*SELECTED PASSAGE:*

▼

21 Jun 2013  •  Blog, NHS  •  3min read

Mild Expectations – Thoughts On The New NHS Contracts

Nigel Jones, Sales Director at Practice Plan, takes some time to share what he would like to see from the new NHS contract.

The challenge of coming up with a new contract for NHS dentistry is multi-faceted and there are many agendas to consider. Different stakeholders have different objectives and, what is one group’s failure is another group’s success. Balancing patient care, professional sensitivities, politics and financial/budgetary considerations is reminiscent of the familiar comparison with a Rubik’s Cube – in the process of resolving one set of issues, you can, inadvertently, create a second or third set.

The forthcoming version will no doubt seek to address the well documented shortcomings of the present version, and will no doubt create a whole new set of issues in the process. Of course there is an appeal to a contract based largely on capitation in which there is the perception of freedom to deliver what is the most appropriate care for the patient, not the contract. However, a key consideration will be how adequately the contract is funded as underfunded capitation creates very real pressures. Along with that, productivity concerns will mean a whole raft of potentially time-consuming controls will need to be in place to provide comfort that, to coin a phrase, the taxpayer is getting value for money.

▲

*STORED DATA:*
▼

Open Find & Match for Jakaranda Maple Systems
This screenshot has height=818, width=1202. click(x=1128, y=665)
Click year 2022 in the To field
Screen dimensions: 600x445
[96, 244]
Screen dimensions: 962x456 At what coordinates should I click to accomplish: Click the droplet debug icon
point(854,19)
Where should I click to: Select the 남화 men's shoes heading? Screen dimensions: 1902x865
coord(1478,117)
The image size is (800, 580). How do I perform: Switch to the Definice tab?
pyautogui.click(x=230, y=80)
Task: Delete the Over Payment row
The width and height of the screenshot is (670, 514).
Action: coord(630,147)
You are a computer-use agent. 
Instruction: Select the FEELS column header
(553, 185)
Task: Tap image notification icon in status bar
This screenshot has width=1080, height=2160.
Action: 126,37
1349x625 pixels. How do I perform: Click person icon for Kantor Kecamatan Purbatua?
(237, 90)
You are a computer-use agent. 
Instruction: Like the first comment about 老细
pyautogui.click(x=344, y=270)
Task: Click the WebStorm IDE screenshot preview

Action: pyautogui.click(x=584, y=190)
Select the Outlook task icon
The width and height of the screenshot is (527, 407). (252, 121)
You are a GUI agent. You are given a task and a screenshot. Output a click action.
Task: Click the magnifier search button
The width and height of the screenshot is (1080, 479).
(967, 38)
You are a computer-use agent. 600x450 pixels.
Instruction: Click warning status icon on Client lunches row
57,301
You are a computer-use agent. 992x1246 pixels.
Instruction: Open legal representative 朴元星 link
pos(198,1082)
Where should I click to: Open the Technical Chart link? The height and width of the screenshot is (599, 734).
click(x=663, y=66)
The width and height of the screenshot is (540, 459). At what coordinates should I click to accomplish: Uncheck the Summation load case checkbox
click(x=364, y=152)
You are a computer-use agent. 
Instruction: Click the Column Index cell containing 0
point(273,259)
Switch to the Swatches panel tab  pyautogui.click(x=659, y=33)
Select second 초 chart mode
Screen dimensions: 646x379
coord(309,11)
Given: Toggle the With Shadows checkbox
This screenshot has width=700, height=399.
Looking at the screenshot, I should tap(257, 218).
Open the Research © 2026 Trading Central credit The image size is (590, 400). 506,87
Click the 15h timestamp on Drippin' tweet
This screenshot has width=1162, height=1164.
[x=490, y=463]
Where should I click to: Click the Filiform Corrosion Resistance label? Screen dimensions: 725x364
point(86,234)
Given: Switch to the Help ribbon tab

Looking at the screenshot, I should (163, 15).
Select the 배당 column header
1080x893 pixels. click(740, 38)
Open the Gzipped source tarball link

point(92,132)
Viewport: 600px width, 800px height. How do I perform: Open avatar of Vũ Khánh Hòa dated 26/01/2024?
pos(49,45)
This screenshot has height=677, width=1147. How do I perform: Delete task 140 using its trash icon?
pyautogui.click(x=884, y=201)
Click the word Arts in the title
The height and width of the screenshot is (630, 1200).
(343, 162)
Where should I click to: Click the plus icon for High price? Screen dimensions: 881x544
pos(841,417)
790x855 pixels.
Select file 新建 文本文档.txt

▲

*PARTS OF THE EXERCISE:*
a) In the blog post on the new NHS dentistry contract, what position does Nigel Jones hold?
b) Pick up the blog post on the new NHS dentistry contract after its final sentence and continue it.

*RESULTS:*
a) Sales Director at Practice Plan

b)
Ultimately though, this is akin, not to rearranging the deckchairs on the HMS National Health Service but, as the icebergs of an ageing population, increased obesity, long-term conditions, etc. loom, to prioritising the decision about what colour to paint them.

If that sounds like some trite throwaway observation just to look clever in an article, it’s not meant to be. I’m exceedingly concerned at what the next few decades will mean in terms of the demand for healthcare and our ability, as a country, to afford it.

Given how long these icebergs have been on the horizon, it will be to the eternal shame of successive Governments that they lacked the courage to take the evasive action needed. It’s not that I underestimate the scale of the challenge. Having worked for a time within wider primary and secondary care, I’ve come to understand just how incredibly complex our National Health Service has become. However, something needs to happen fast and that complexity can be an excuse for procrastination; so in an ideal world, I would like to see them simplify the problem marginally by taking this opportunity to move dentistry to a core service, focused on the most vulnerable.

Of course, that’s never going to happen. It’s not just dental payment systems that have perverse incentives with our political system encouraging the short-term pursuit of re-election ahead of what’s right for the country in the long-term.

Therefore, the most that I can hope for is a contract that meets the political needs of the Government to avoid being painted as destroying the NHS, that meets the financial needs of the Government to be affordable in the context of our economic woes and gives the impetus to the dental profession to help the Government simplify its wider challenge by moving their practices towards a core service.